In cases of ordinary negligence, we shall only be liable for breach of essential contractual obligations (cardinal duties). Liability for lost profit, production downtime, loss of use, or other indirect financial or consequential damages is excluded. The limitations of liability shall not apply in cases of intent, injury to life, body, or health, or under the German Product Liability Act.
16. Data Privacy
If and to the extent that we process personal data on behalf of the Buyer, this shall be based on a separate data processing agreement pursuant to Article 28 GDPR.
17. Place of Performance and Jurisdiction
Place of performance and payment is Zimmern ob Rottweil, Germany.

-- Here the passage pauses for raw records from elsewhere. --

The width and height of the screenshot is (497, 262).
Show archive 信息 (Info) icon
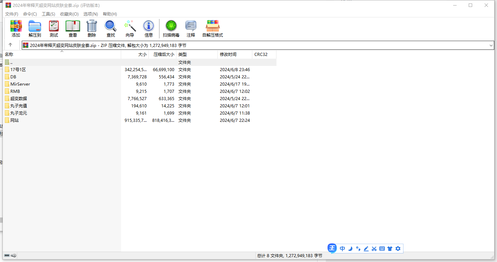[149, 28]
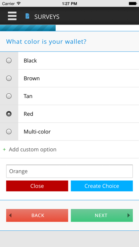Screen dimensions: 139x247
Task: Go to the NEXT question
Action: pos(102,215)
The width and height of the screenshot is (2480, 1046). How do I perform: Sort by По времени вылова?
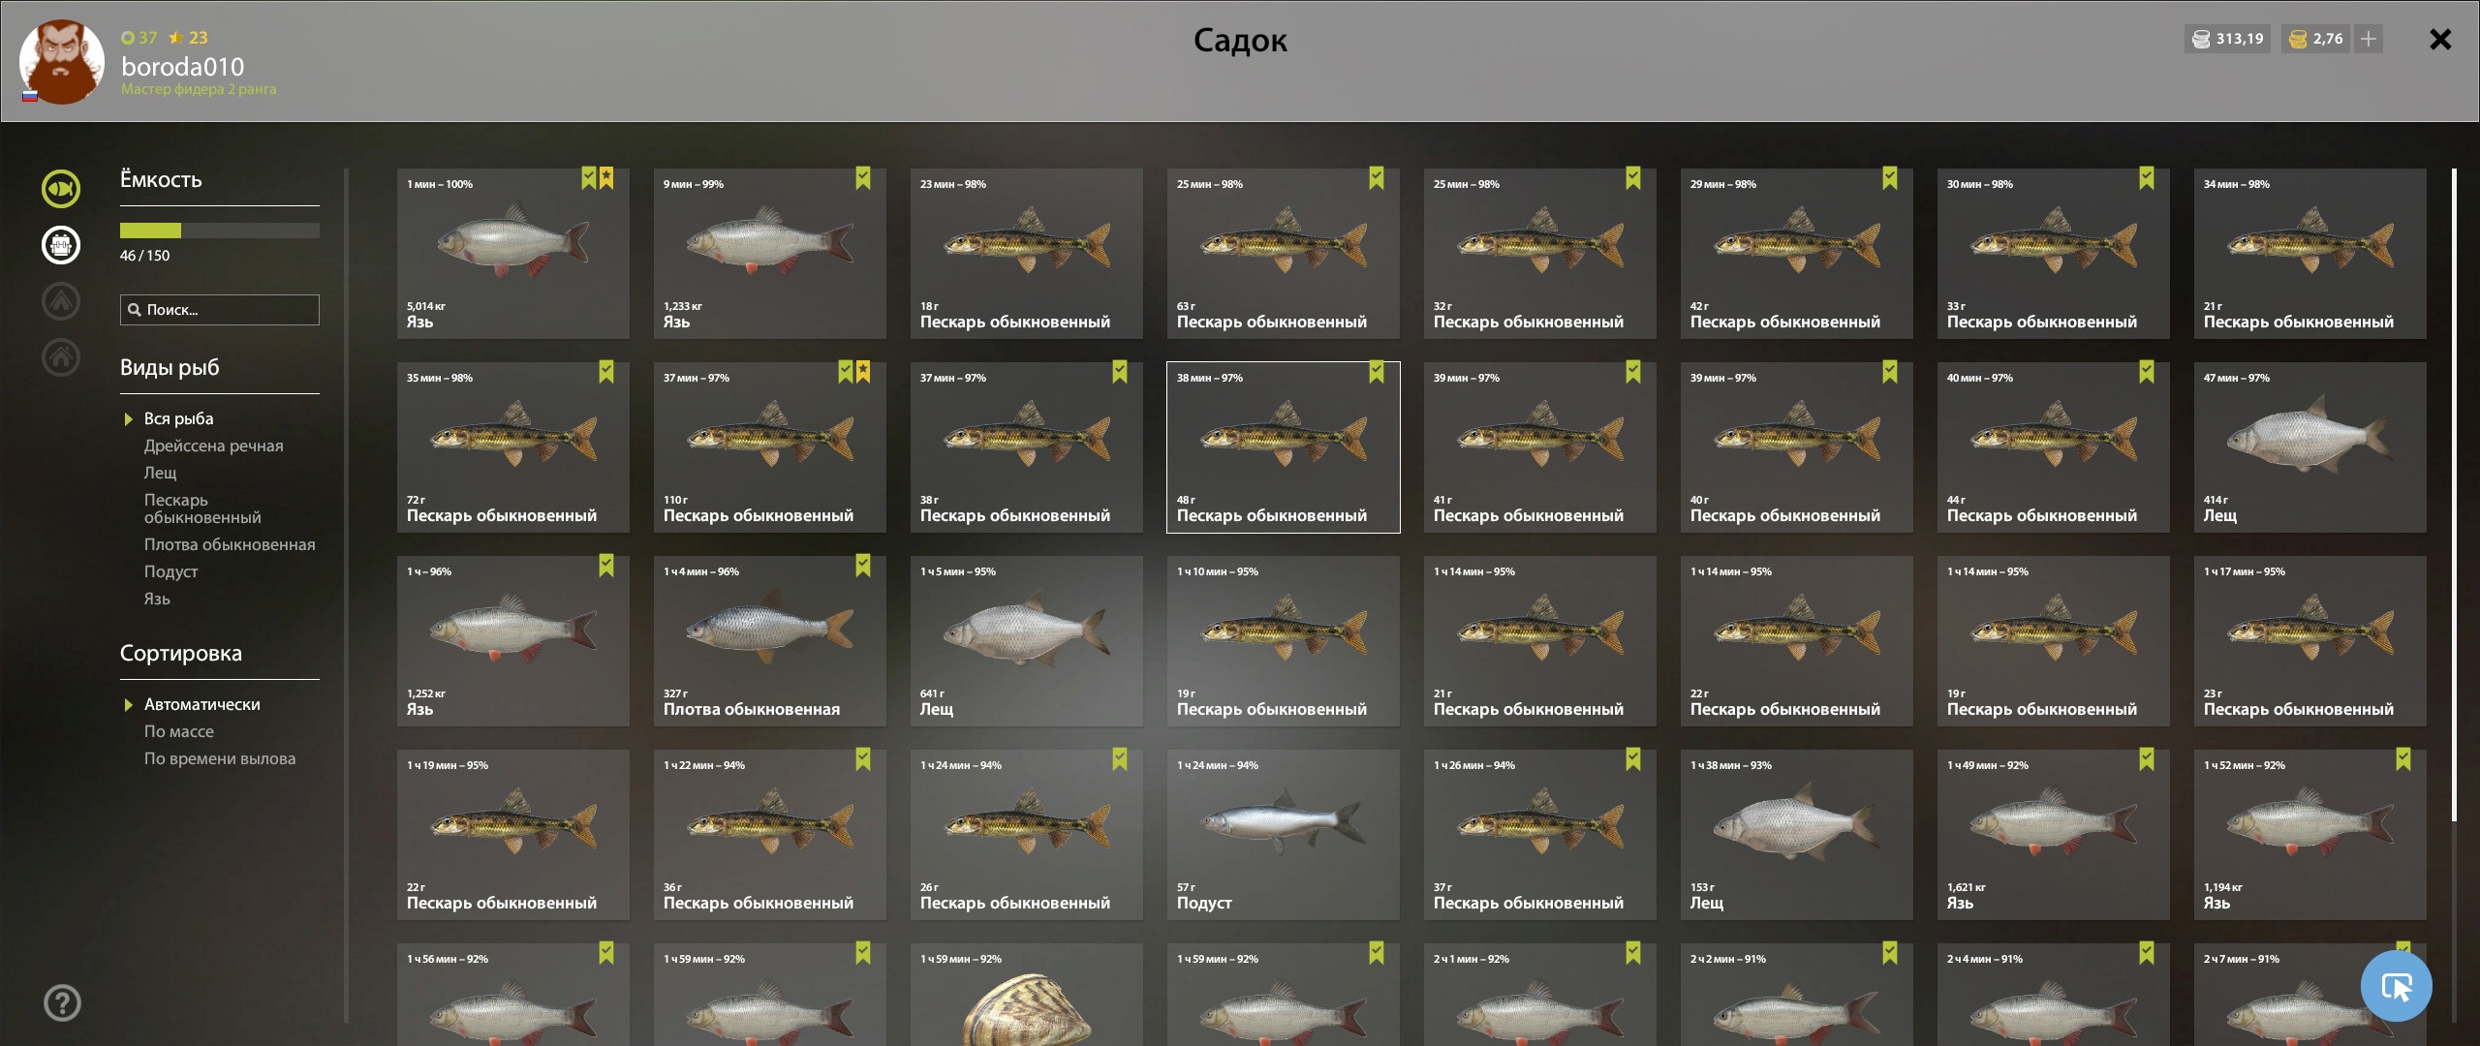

The place of jurisdiction for all disputes arising out of or in connection with this contract, provided the Buyer is a merchant, shall be the competent local or regional court at our registered office. We are also entitled to bring proceedings at the Buyer’s place of business.
18. Applicable Law
This contract shall be governed exclusively by German law. The United Nations Convention on Contracts for the International Sale of Goods (CISG) shall not apply.
19. Language
These Terms were originally drafted in the German language. The English version is provided for convenience only. In the event of discrepancies between the German and English texts, the German version shall prevail.